Japan’s continued commitment to nuclear energy will be important in reducing its carbon dioxide emissions and also in improving nuclear safety on a global scale, the head of MIT’s Department of Nuclear Science and Engineering said Saturday.
“Japan is still the third-largest economy in the world and is a major emitter, and of course a larger emitter (of carbon) today than it was four years ago,” professor Richard Lester told reporters in Tokyo.
Although the population is decreasing and the nation is trying to increase the use of renewable energies like solar and wind, “there is, in my judgment, almost no likelihood that Japan will be able to achieve the kinds of reductions in carbon emissions that the world will look to,” said Lester, who was in Japan to visit the Kashiwazaki-Kariwa nuclear plant in Niigata Prefecture.
Due to the Fukushima No. 1 disaster, all of the nation’s reactors are currently idled and utilities have boosted thermal power generation to cover the shortfall. As a result, the amount of Japan’s greenhouse gas emissions increased to around 1.39 billion tons in fiscal 2013 from roughly 1.25 billion tons in fiscal 2010.
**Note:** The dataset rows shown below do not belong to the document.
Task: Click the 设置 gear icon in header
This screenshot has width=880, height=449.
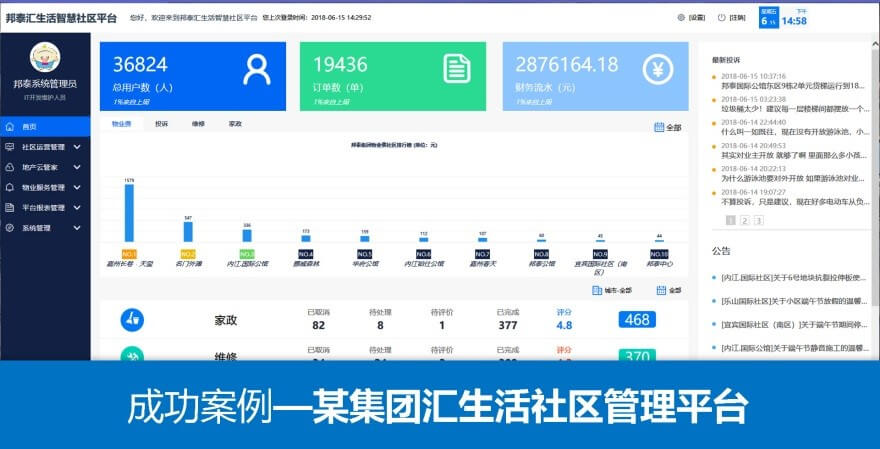Action: tap(682, 18)
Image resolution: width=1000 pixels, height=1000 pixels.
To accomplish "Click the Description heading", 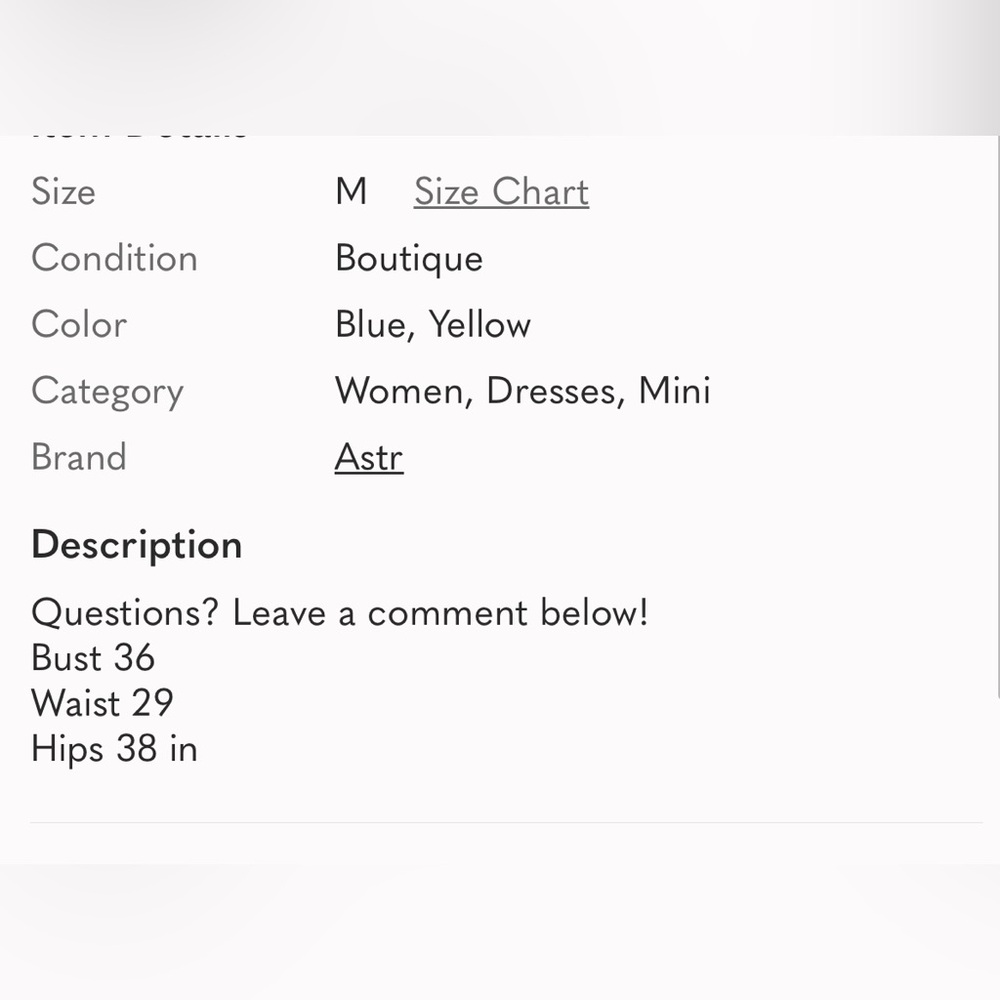I will [136, 545].

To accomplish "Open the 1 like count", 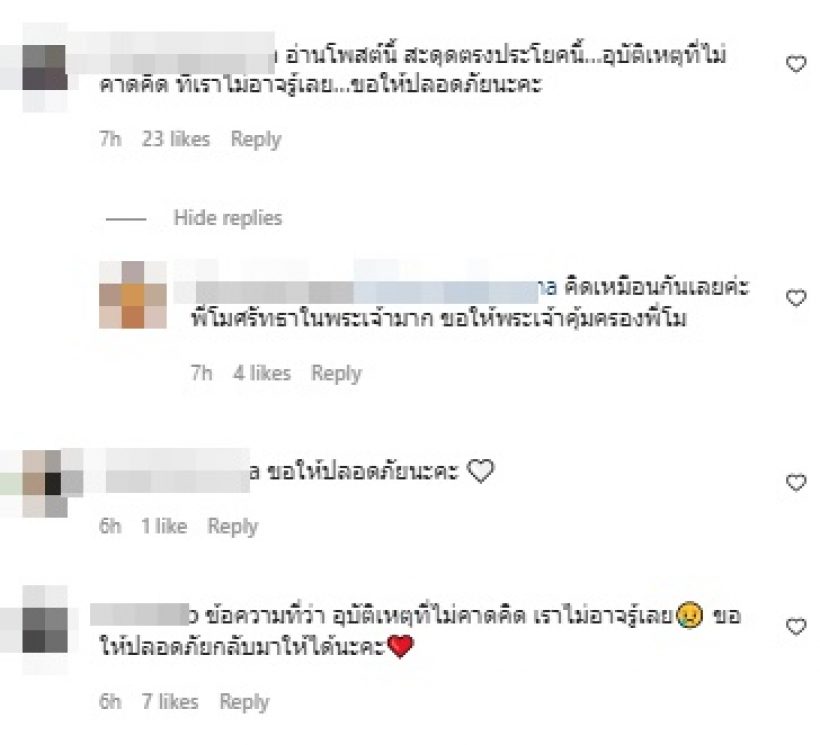I will point(164,526).
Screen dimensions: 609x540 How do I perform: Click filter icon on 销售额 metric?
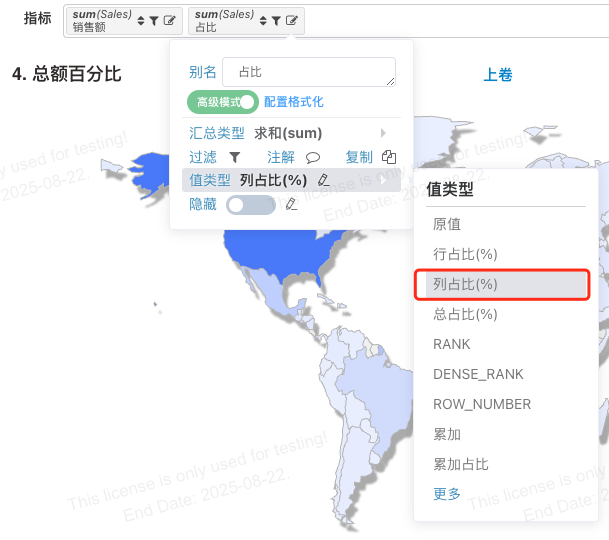[x=154, y=21]
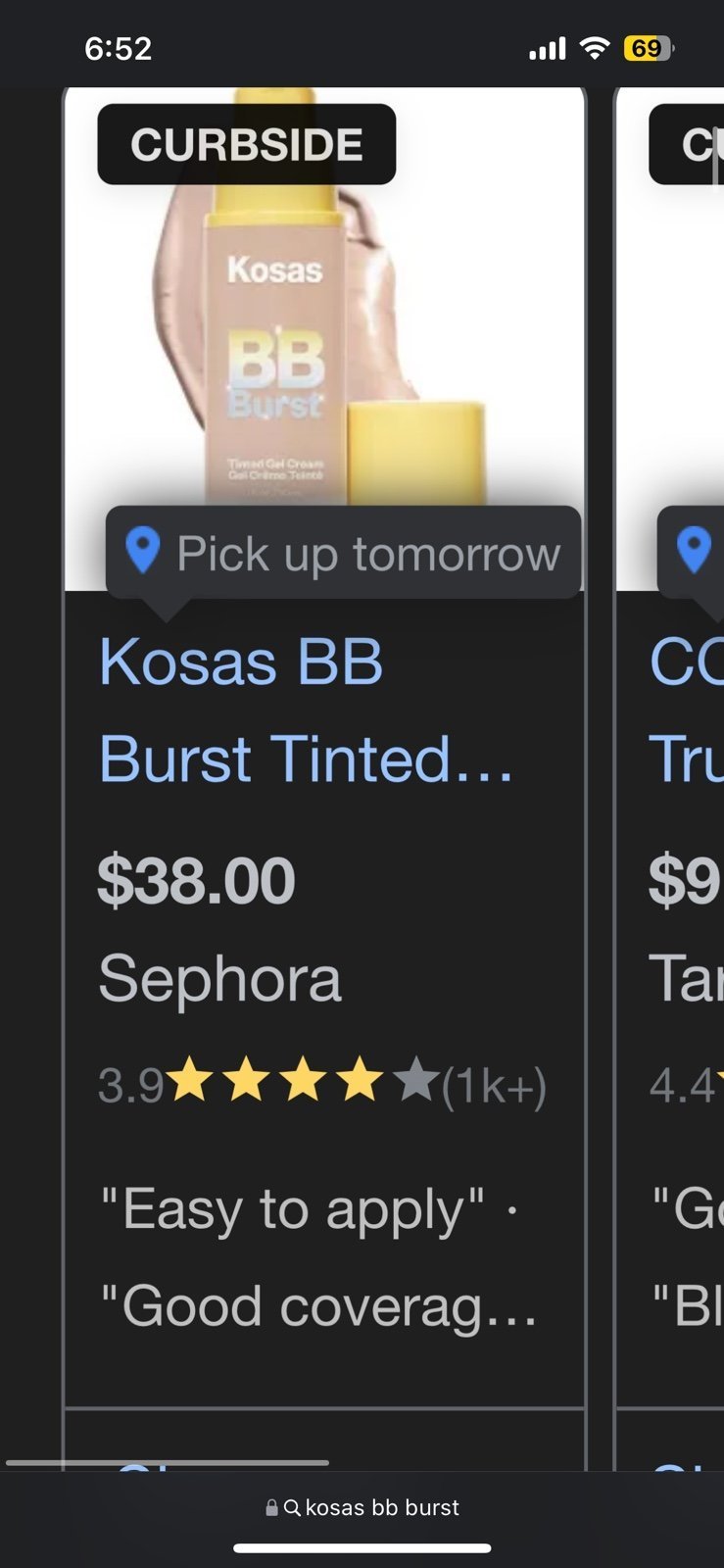Screen dimensions: 724x1568
Task: Tap the battery indicator showing 69
Action: tap(649, 48)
The government’s energy policy drafted in light of the nuclear crisis says that it aims to increase the use of renewable energy sources and decrease nuclear power as much as possible. Public debate in Japan tends to focus on the choice between nuclear and renewable energy, but Lester stressed that both sources are essential.
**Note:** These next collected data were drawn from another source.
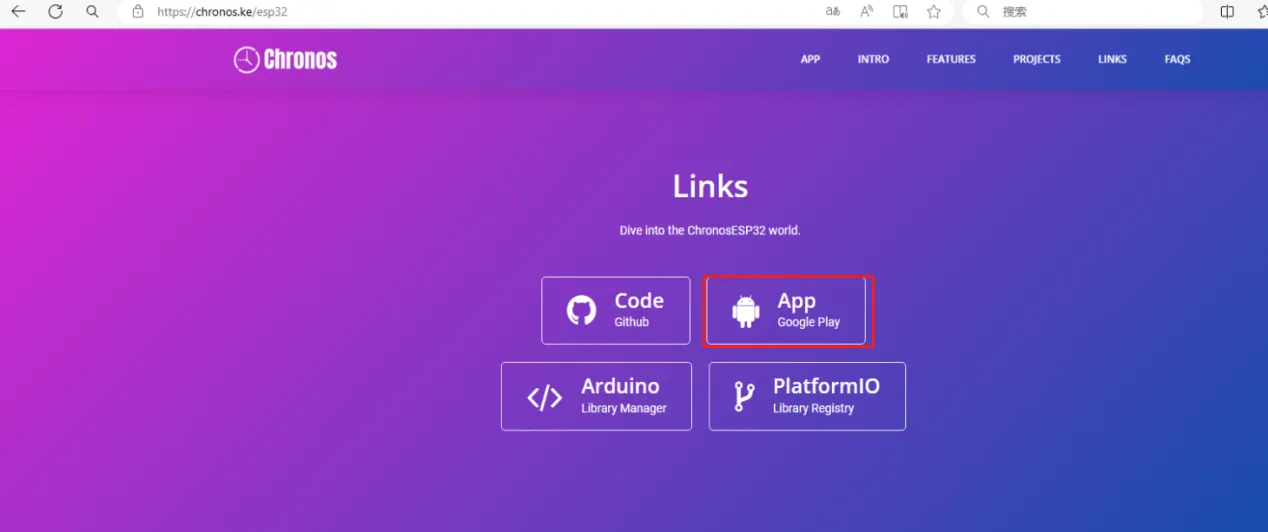This screenshot has height=532, width=1268.
Task: Click the magnifier search icon beside refresh
Action: coord(92,12)

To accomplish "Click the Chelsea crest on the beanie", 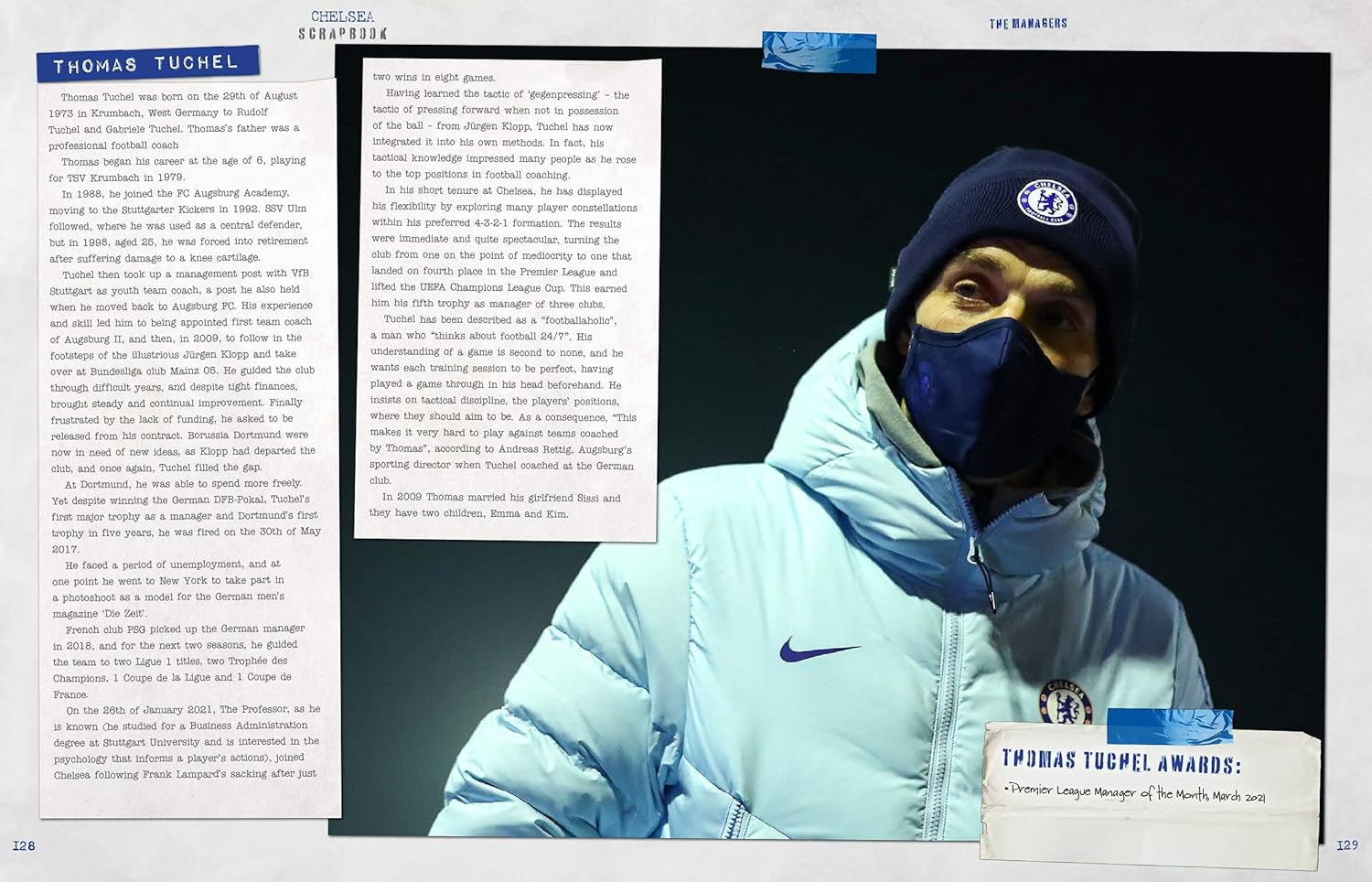I will tap(1046, 203).
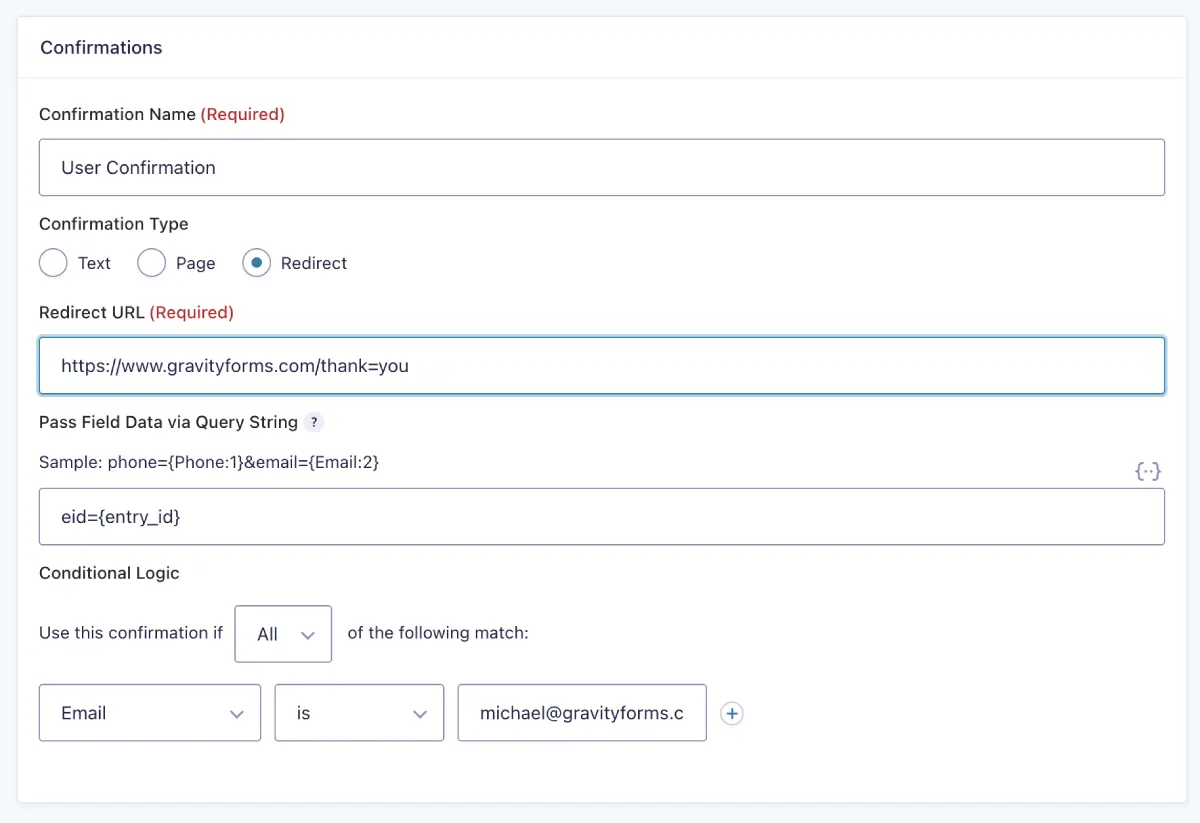Focus the Confirmation Name text field
This screenshot has height=823, width=1200.
point(602,167)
“I think the central point that needs to be made here is that Japan and the U.S. and other societies will need much more of both, much more nuclear, much more renewables,” he said.
Lester also said Japan will play an important role in strengthening nuclear safety in the international community, and that, therefore, the government’s nuclear policy is important not only to the nation, but also to the rest of the world.
He said more countries will introduce nuclear energy in the next couple of decades and that there must be increased global efforts to ensure such nations manage atomic power plants safely, for instance by establishing stronger international safety organizations.
Regarding Kashiwazaki-Kariwa, which he visited on Friday, Lester said before Tokyo Electric Power Co. can restart the plant, it must be determined whether technical and managerial changes have been effectively implemented and whether those changes have had a positive effect on the public’s trust.
He noted safety measures at the plant appear to have been beefed up in the wake of a major earthquake in 2007 and the Fukushima crisis in 2011.
Lester said that while he could not make a comprehensive assessment based on a one-day visit, he did get the impression that the Kashiwazaki-Kariwa workers understand the importance of their work and morale there is high.